● **Exercise description**: Transcribe exactly the line containing "polityka prywatności i" plus every later line in the data.

[Stored records]
=======

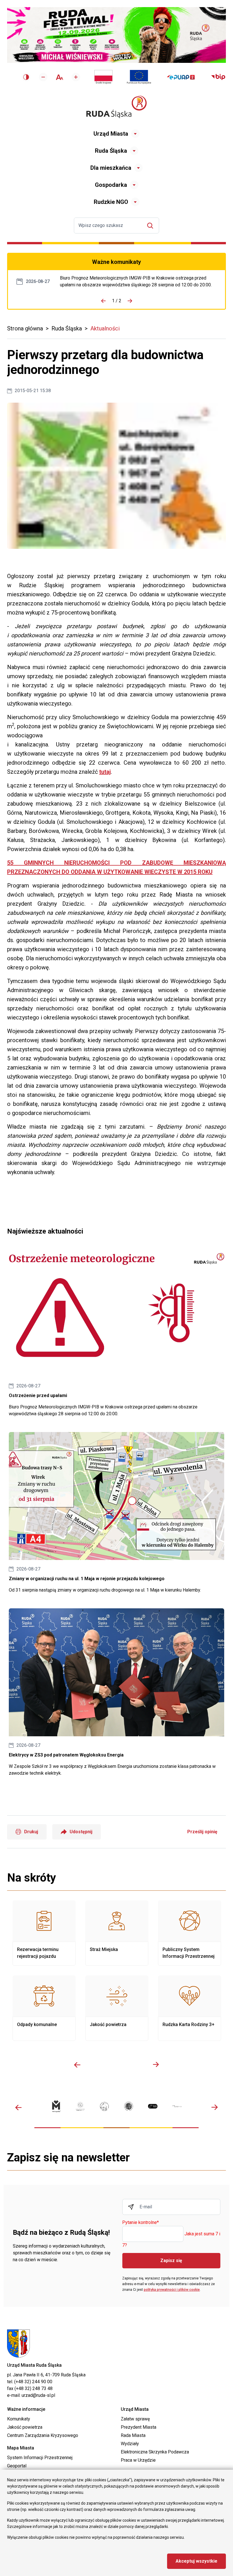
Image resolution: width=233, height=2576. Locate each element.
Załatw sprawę (135, 2419)
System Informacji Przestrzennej (39, 2457)
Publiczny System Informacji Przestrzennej (189, 1933)
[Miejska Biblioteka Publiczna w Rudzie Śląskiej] (128, 2106)
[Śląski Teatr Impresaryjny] (152, 2106)
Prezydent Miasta (138, 2427)
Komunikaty (18, 2419)
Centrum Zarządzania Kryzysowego (42, 2435)
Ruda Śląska (111, 150)
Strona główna (25, 328)
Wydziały (130, 2443)
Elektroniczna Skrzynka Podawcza (155, 2452)
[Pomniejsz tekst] (43, 77)
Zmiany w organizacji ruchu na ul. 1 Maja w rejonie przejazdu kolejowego (116, 1512)
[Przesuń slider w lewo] (77, 2064)
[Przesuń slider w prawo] (155, 2064)
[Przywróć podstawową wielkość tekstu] (59, 77)
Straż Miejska (116, 1933)
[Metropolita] (56, 2106)
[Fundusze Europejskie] (139, 77)
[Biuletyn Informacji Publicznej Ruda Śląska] (218, 77)
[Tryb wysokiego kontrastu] (26, 77)
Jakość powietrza (116, 2008)
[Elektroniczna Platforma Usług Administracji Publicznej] (180, 77)
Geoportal (16, 2466)
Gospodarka (111, 184)
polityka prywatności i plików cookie (172, 2290)
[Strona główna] (116, 107)
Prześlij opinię (202, 1831)
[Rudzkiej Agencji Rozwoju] (80, 2106)
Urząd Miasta (110, 133)
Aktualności (105, 328)
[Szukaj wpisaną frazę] (151, 225)
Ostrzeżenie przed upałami (138, 281)
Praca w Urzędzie (138, 2460)
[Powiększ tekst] (76, 77)
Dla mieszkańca (110, 167)
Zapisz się (171, 2260)
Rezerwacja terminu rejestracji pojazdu (44, 1933)
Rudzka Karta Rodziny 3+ (189, 2008)
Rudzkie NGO (111, 201)
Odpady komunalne (44, 2008)
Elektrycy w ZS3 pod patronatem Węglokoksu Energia (116, 1692)
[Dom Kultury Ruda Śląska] (176, 2106)
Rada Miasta (133, 2435)
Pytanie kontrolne (140, 2222)
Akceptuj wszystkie (196, 2561)
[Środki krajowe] (103, 77)
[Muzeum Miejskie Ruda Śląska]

=======

● **Answer section**:
polityka prywatności i plików cookie (172, 2290)
[Strona główna] (116, 107)
Prześlij opinię (202, 1831)
[Rudzkiej Agencji Rozwoju] (80, 2106)
Urząd Miasta (110, 133)
Aktualności (105, 328)
[Szukaj wpisaną frazę] (151, 225)
Ostrzeżenie przed upałami (138, 281)
Praca w Urzędzie (138, 2460)
[Powiększ tekst] (76, 77)
Dla mieszkańca (110, 167)
Zapisz się (171, 2260)
Rezerwacja terminu rejestracji pojazdu (44, 1933)
Rudzka Karta Rodziny 3+ (189, 2008)
Rudzkie NGO (111, 201)
Odpady komunalne (44, 2008)
Elektrycy w ZS3 pod patronatem Węglokoksu Energia (116, 1692)
[Dom Kultury Ruda Śląska] (176, 2106)
Rada Miasta (133, 2435)
Pytanie kontrolne (140, 2222)
Akceptuj wszystkie (196, 2561)
[Środki krajowe] (103, 77)
[Muzeum Miejskie Ruda Śląska]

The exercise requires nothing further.